Search the records for "Open" and copy each line that holds it.

Records supplied
⁂

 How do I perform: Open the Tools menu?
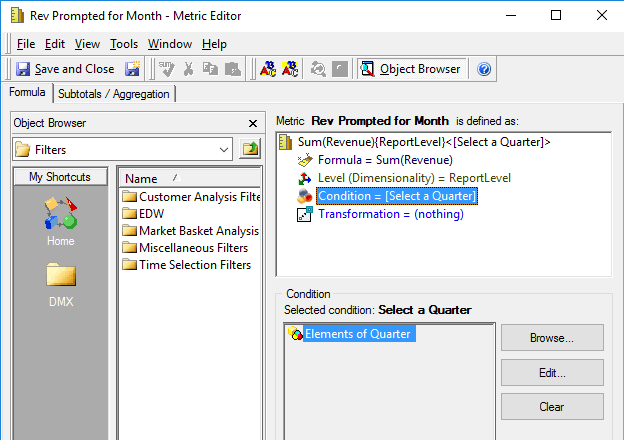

⁂

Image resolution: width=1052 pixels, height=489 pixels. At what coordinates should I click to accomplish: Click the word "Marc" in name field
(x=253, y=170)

⁂

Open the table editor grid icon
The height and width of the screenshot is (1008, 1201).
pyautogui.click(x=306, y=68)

⁂

Written answer
 How do I perform: Open the Tools menu?
Open the table editor grid icon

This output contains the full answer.